What to work on
Take every entry below and copy it out word for word.

Data excerpts:
=======
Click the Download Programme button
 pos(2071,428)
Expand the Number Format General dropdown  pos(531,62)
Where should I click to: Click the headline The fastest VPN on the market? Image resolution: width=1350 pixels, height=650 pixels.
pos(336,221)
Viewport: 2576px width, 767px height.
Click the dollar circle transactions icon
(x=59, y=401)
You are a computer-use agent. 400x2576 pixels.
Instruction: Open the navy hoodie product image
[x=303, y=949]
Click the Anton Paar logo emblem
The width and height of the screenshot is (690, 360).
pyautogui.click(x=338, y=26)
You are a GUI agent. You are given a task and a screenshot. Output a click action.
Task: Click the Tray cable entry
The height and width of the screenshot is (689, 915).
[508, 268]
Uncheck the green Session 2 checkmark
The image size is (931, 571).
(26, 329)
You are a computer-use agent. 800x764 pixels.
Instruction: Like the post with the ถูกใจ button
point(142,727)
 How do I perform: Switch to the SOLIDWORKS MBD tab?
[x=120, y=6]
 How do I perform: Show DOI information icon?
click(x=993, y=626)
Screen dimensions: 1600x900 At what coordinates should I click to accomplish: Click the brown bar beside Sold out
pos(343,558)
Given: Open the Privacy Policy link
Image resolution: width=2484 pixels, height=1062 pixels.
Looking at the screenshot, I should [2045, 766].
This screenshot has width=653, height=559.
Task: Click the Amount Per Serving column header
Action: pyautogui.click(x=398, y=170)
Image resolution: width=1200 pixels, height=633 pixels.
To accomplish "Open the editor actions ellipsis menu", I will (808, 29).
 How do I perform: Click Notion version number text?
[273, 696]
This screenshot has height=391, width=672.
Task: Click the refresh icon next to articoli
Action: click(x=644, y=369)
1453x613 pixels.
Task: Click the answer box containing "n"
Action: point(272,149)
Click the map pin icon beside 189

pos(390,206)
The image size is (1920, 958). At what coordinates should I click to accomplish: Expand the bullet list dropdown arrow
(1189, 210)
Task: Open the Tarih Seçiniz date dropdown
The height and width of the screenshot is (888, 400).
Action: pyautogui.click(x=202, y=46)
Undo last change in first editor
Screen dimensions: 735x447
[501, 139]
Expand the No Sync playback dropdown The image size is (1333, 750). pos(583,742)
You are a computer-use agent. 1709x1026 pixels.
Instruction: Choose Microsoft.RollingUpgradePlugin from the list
=======
Reply to the task
Click the Download Programme button
 pos(2071,428)
Expand the Number Format General dropdown  pos(531,62)
Where should I click to: Click the headline The fastest VPN on the market? Image resolution: width=1350 pixels, height=650 pixels.
pos(336,221)
Viewport: 2576px width, 767px height.
Click the dollar circle transactions icon
(x=59, y=401)
You are a computer-use agent. 400x2576 pixels.
Instruction: Open the navy hoodie product image
[x=303, y=949]
Click the Anton Paar logo emblem
The width and height of the screenshot is (690, 360).
pyautogui.click(x=338, y=26)
You are a GUI agent. You are given a task and a screenshot. Output a click action.
Task: Click the Tray cable entry
The height and width of the screenshot is (689, 915).
[508, 268]
Uncheck the green Session 2 checkmark
The image size is (931, 571).
(26, 329)
You are a computer-use agent. 800x764 pixels.
Instruction: Like the post with the ถูกใจ button
point(142,727)
 How do I perform: Switch to the SOLIDWORKS MBD tab?
[x=120, y=6]
 How do I perform: Show DOI information icon?
click(x=993, y=626)
Screen dimensions: 1600x900 At what coordinates should I click to accomplish: Click the brown bar beside Sold out
pos(343,558)
Given: Open the Privacy Policy link
Image resolution: width=2484 pixels, height=1062 pixels.
Looking at the screenshot, I should [2045, 766].
This screenshot has width=653, height=559.
Task: Click the Amount Per Serving column header
Action: pyautogui.click(x=398, y=170)
Image resolution: width=1200 pixels, height=633 pixels.
To accomplish "Open the editor actions ellipsis menu", I will (808, 29).
 How do I perform: Click Notion version number text?
[273, 696]
This screenshot has height=391, width=672.
Task: Click the refresh icon next to articoli
Action: click(x=644, y=369)
1453x613 pixels.
Task: Click the answer box containing "n"
Action: point(272,149)
Click the map pin icon beside 189

pos(390,206)
The image size is (1920, 958). At what coordinates should I click to accomplish: Expand the bullet list dropdown arrow
(1189, 210)
Task: Open the Tarih Seçiniz date dropdown
The height and width of the screenshot is (888, 400).
Action: pyautogui.click(x=202, y=46)
Undo last change in first editor
Screen dimensions: 735x447
[501, 139]
Expand the No Sync playback dropdown The image size is (1333, 750). pos(583,742)
You are a computer-use agent. 1709x1026 pixels.
Instruction: Choose Microsoft.RollingUpgradePlugin from the list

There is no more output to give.